The Atlanta Journal-Constitution
Roasted grapes are delicious with pork
The fruit’s sweetness concentrates, becoming jammy and caramelized.
You may not think of grapes as an obvious ingredient to roast alongside pork tenderloin, or anything else for that matter, but listen — roasted grapes are one of the greatest culinary secrets.
Their sweetness concentrates, becoming jammy and caramelized, and their skin takes on char like a champ, adding a touch of bitterness to offset that sugar.
Add whole cloves of garlic and a showering of dried herbs and you’ll forget grapes are usually relegated to a fruit plate or a PB&J.

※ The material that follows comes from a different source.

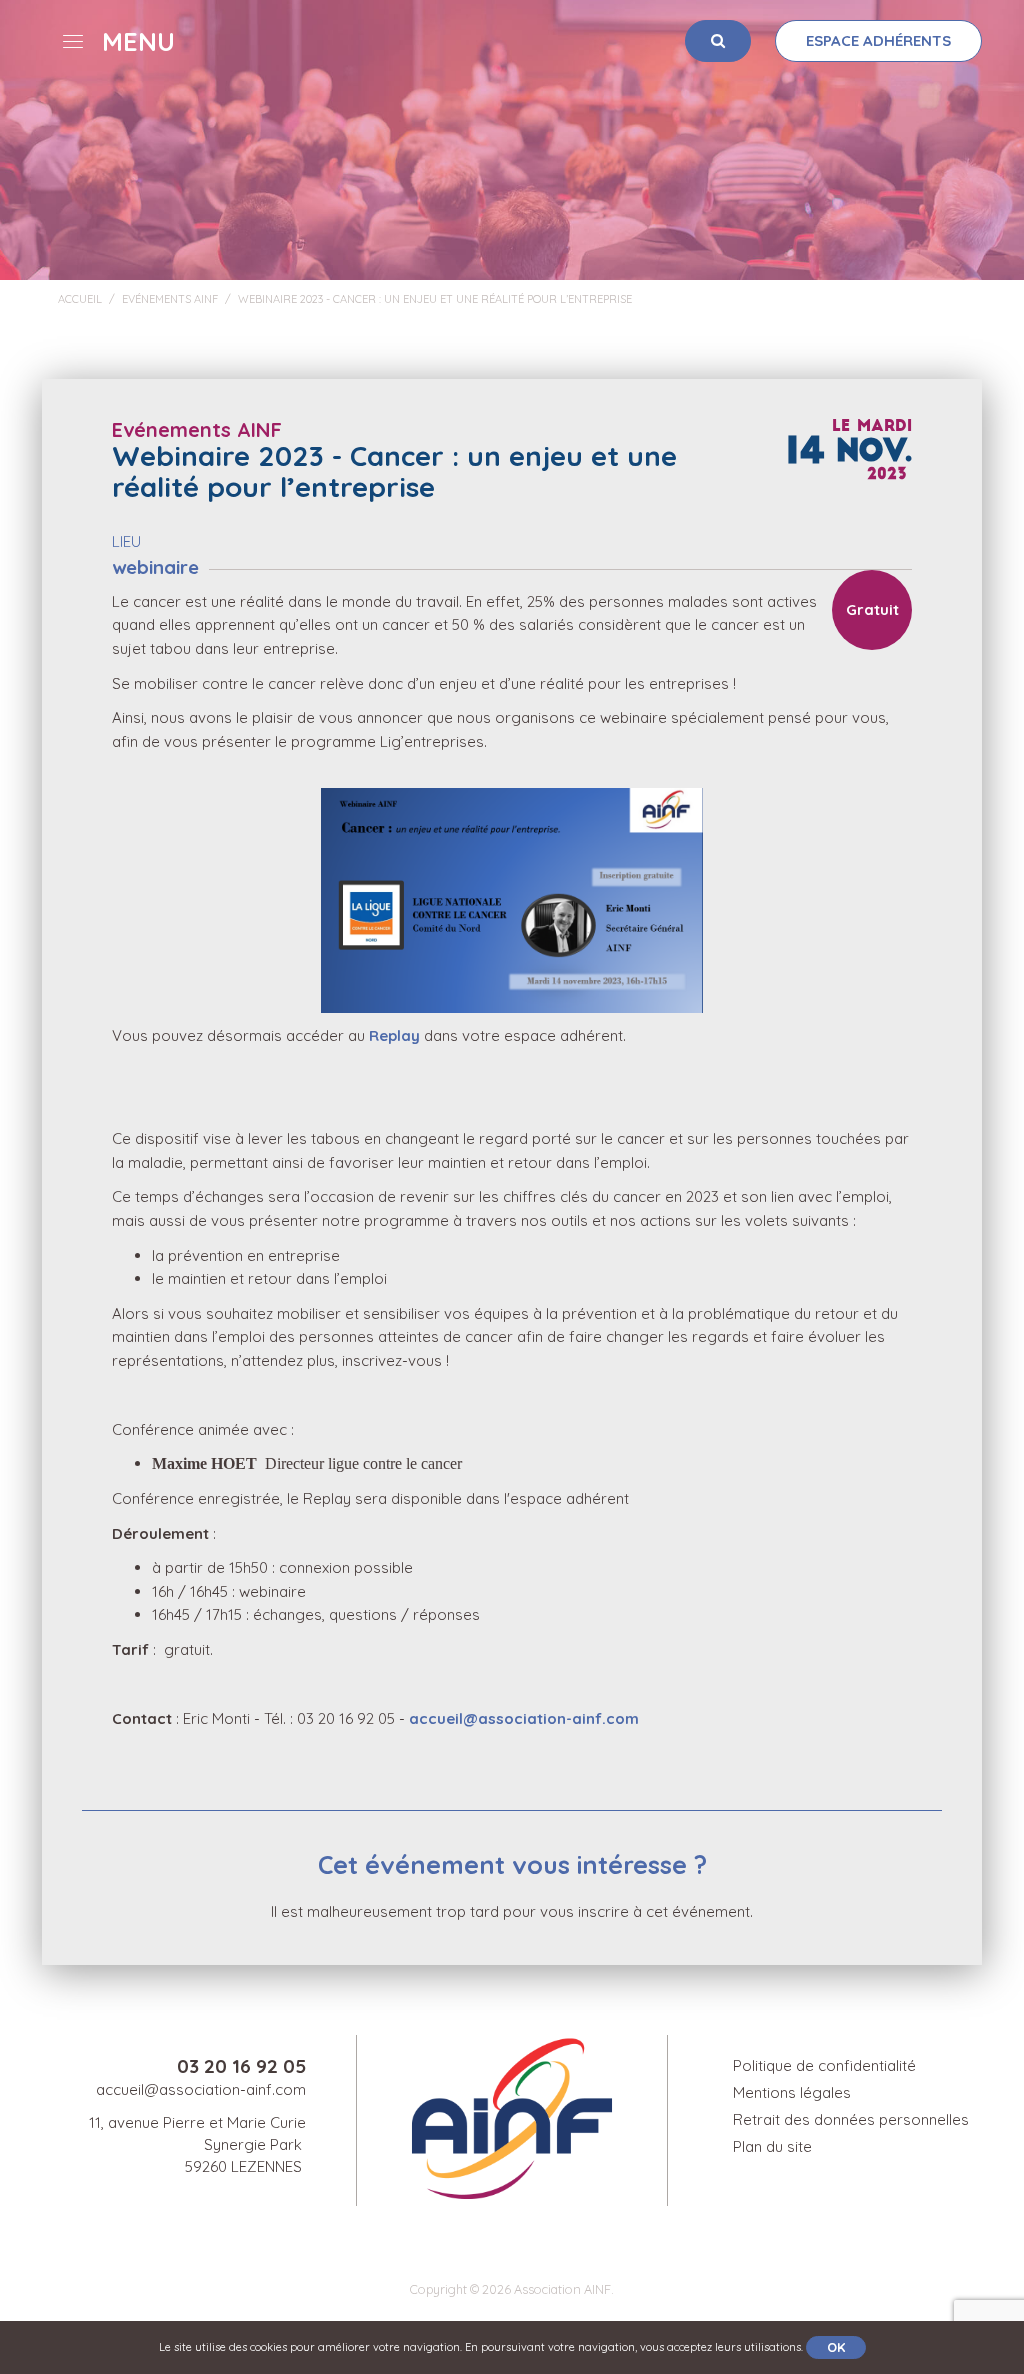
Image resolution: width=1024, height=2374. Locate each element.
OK (836, 2347)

Fruit is a fine foil to pork of any kind, be it a chop with apricot relish or barbecue with peach and mustard sauce. Pork tenderloins, if they’re small, make an elegant and relatively healthy 5:30 Challenge entree, but you’ll need to work quickly through prep work to get this dish together in the 30-minute time allotment.

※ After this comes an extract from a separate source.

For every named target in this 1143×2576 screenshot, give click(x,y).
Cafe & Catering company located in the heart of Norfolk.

Put a sheet pan in the oven and crank it up extra hot before you do anything else. Use this
preheating time to season the pork and rub it down with dried herbs de Provence (or any other dried herb blend you’d like, really). Peel the garlic and pull the grapes from their stems. Once the oven is hot, quickly slide all of your goodies onto the hot pan and give it 10 minutes undisturbed.
You can let it cook this way until the pork is medium/medium-well, but the tenderloins will come out more evenly cooked if you take the time to flip them in the middle of the cook time.
Give the grapes and garlic a few extra minutes of cook time while the pork rests to really make sure they’ve got the deep browning they need.
Since you’ve got about 15 minutes of hands-off time built in, you can certainly pull off any number of vegetable side dishes. A simple arugula salad is, however, just what this dish calls for.